Henry Purcell (1659-1695)
Dido and Aeneas
Dido, Susan Graham
Aeneas, Ian Bostridge
Belinda, Camilla Tilling
Second Woman, Cécile de Boever
Sorceress, Felicity Palmer
Spirit, David Daniels
A Sailor, Paul Agnew
European Voices,
direction : Simon Hasley et David Lowe
Le Concert d'Astrée
clavecin et direction : Emmanuelle Haïm
1 CD Virgin
Brillant sujet, Emmanuelle Haïm a débuté sa carrière
de musicienne en tant que claveciniste. Elle a forcé un jour la
porte de la classe de William Christie au conservatoire de Paris, puis
a réussi à s'imposer par l'éloquence de sa virtuosité
et le dynamisme qu'elle met dans tout ce qu'elle entreprend. Succédant
à Christophe Rousset comme continuiste attitrée des Arts
Florissants, elle poursuit cette carrière pendant quelques années,
puis, toujours sur les traces de son prédécesseur, prend
son autonomie et fonde son propre ensemble. De William Christie, elle a
retenu la pureté du style, un certain goût de l'emphase, l'amour
du théâtre, un faible pour la provocation par les contrastes,
une vivacité surprenante, une énergie très communicative.

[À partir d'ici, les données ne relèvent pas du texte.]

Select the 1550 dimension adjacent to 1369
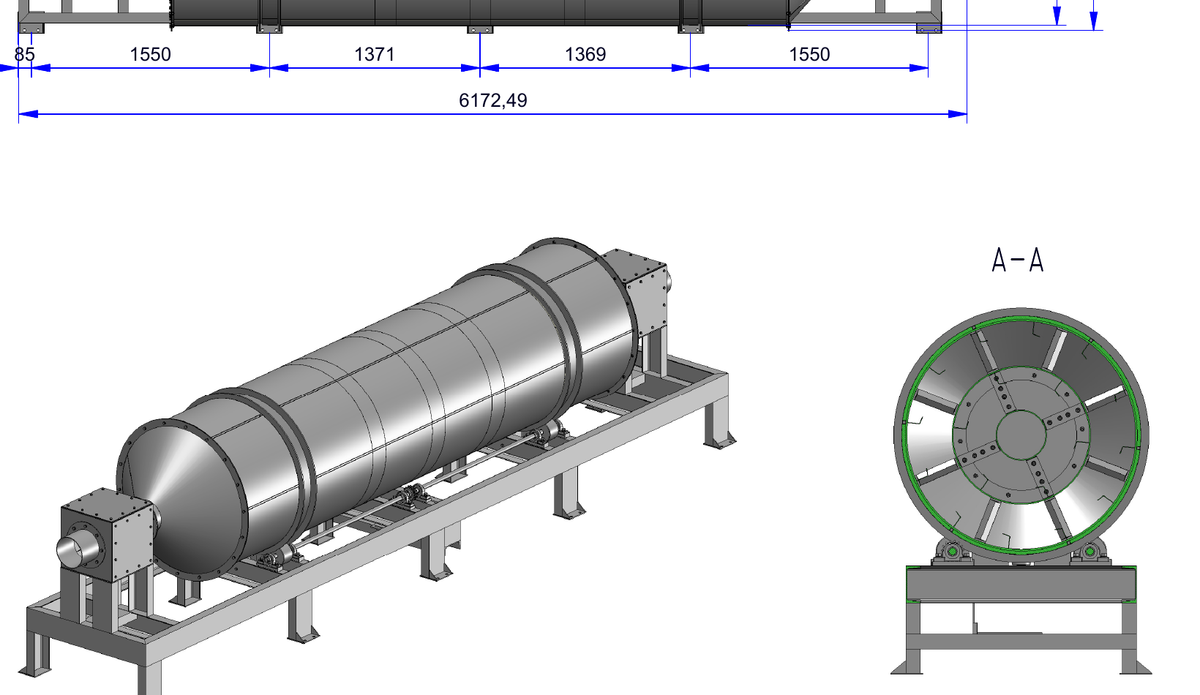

A tout cela, elle ajoute un petit grain de folie qui lui est propre, qui
dérange, qui agace ou qui charme, c'est selon, mais qui ne laisse
pas indifférent.
Mettant assez intelligemment toutes les chances de son côté,
elle aborde Didon et Enée de Purcell avec une équipe
triée sur le volet : elle dirige ses propres musiciens, le Concert
d'Astrée (pour la circonstance l'ensemble s'est considérablement
élargi, mais sans rien perdre de sa virtuosité), elle s'adjoint
les meilleurs solistes anglo-saxons du moment qui, bien sûr, pratiquent
une diction impeccable dans leur langue maternelle. Elle leur insuffle
à tous son énergique impulsion théâtrale, sa
rythmique endiablée, s'attachant manifestement à surprendre,
à faire autrement que tout ce qui a déjà été
fait. Plus vite, plus dynamique, plus contrasté, plus théâtral,
stylistiquement plus abouti, à la pointe de ce qu'on sait aujourd'hui
de l'interprétation musicale du XVIIè siècle. Ah,
ces coups de tonnerre à la fin du premier acte !
Le résultat est épatant et apporte un renouveau bienvenu
dans la longue série des enregistrements de cette oeuvre extrêmement
populaire, mais pas toujours bien servie. C'est que la partition n'est
pas si facile qu'il y paraît : mêlant, comme dans le meilleur
Shakespeare, la tragédie la plus pure aux scènes de genre,
elle requiert une grande diversité d'intentions qui nuisent souvent
à l'unité musicale et à la cohérence du propos
dramatique. Emmanuelle Haïm résout tout cela par une grande
rigueur et une grande précision dans la direction, imposant un style,
mais laissant aux chanteurs tout le loisir de créer eux-mêmes
l'émotion par le texte et par la voix.
Ainsi, Susan Graham campe une Didon absolument souveraine, sublime dans
son destin tragique, et son partenaire Ian Bostridge, Enée plus
viril qu'à l'habitude, inquiet et vraiment émouvant, assume
la noblesse d'un rôle qui lui convient vocalement très bien.
La Belinda de Camilla Tilling, tout en grâce et légèreté,
apporte une note plus humaine à ces royaux transports, tandis qu'on
retrouve, dans les petits rôles, d'autres excellents chanteurs :
Paul Agnew force, pour une fois, sa réserve habituelle pour jouer
un marin un peu rustre, plus vrai que nature ; Felicity Palmer donne au
personnage de la sorcière une sensualité troublante, bien
au-delà de la caricature qu'on entend trop souvent, et David Daniels
incarne un Esprit très crédible, prophétique à
souhait. Le choeur, un peu en retrait face à de telles personnalités,
remplit honnêtement son rôle de commentateur des passions.